Some may be able to see the hungry child and feel no sympathy, may even be able to claim the child is getting what he deserves.  Those seeking to convert such a person to their sympathetic view needs to find a way to pull on the heartstrings, to call forth the needful feelings.  Arguments and reasons will not do the trick.  We don’t know something is heinous simply by looking at it.  Thus it is unlike knowing something is red.  We don’t need some particular “feeling state” to judge the thing is red.  But we do need the appropriate feelings to judge something is unjust, should be condemned and, if possible, rectified.

This is philosophy, so of course it gets complicated.  My own theoretical and moral commitments mean that I really would like to avoid such a sharp fact/value divide.  There are, as far as I can see, two pathways to lessening the gap between fact and value.  Neither, I think, closes that gap completely.

The first path is one I think Nussbaum takes.  She is very committed to the assertion that feeling and cognition are not distinct—that, in fact, a feeling-less cognition is monstrous and mostly impossible.  For her, sympathy enhances understanding.  The story of Oliver Twist increases our understanding of the plight of orphans. (George Eliot would make this claim as well.) If we define “empathy” as the ability to get a sense of another’s experience, then sympathy is the gateway to empathy.  We know more about others when we are able to sympathize with them—and that ability is feeling-dependent.  No amount of simple or “rational” looking will do the job.  The feelings must be activated for the most adequate knowledge to be accessed. 

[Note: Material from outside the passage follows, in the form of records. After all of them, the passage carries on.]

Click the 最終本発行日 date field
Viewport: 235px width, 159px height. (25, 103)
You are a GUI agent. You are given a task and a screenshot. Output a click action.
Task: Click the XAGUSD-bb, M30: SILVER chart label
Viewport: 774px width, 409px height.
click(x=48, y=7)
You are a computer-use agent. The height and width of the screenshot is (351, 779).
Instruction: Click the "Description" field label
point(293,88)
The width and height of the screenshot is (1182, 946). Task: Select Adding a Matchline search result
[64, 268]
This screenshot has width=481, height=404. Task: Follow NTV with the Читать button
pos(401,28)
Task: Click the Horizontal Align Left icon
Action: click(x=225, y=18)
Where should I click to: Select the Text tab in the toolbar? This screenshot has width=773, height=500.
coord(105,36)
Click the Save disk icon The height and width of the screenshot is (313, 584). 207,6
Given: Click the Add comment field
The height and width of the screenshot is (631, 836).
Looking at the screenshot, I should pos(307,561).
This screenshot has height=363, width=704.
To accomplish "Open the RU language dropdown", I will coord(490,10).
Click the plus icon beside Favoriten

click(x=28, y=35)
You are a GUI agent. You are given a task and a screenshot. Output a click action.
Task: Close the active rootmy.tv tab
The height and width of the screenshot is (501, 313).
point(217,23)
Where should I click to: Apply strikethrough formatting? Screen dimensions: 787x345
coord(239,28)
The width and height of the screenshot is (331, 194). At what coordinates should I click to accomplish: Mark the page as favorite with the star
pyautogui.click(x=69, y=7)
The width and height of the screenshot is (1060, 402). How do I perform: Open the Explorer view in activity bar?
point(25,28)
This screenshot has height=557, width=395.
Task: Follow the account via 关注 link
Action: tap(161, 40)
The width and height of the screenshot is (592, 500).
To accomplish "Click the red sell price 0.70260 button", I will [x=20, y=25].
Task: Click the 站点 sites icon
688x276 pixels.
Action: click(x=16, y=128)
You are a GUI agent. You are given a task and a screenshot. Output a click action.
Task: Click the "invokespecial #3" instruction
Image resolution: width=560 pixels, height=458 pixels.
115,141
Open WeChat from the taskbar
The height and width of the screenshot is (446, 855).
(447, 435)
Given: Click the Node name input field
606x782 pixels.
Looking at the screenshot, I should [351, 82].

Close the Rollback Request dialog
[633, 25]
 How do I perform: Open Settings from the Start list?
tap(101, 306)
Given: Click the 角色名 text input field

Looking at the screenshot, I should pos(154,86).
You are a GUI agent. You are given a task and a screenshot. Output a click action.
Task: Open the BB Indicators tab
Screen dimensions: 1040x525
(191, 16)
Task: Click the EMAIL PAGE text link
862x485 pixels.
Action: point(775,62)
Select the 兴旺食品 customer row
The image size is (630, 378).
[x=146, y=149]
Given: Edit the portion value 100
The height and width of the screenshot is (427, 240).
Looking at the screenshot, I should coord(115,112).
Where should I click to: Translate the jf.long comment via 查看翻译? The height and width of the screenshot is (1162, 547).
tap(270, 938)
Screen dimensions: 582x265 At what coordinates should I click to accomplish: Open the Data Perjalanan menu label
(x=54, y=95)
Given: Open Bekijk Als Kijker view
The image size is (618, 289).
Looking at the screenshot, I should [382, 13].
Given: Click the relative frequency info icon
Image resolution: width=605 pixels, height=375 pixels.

Thus, Nussbaum (ultimately) is a cognitivist when it comes to (at least) literature. (What she would have to say about non-literary artistic forms is not clear; she seldom writes of them.)  But there still lingers the difference between explanation and understanding, or determinative and reflective judgment.  To know that the house is red is a determinate judgment (in Kant’s terms).  We don’t claim to “understand” the house; we just state what its color is, and would presumably “reduce” that judgment to the physics of wavelengths and the semantic facts about English if we had to explain to someone the basis for the judgment. 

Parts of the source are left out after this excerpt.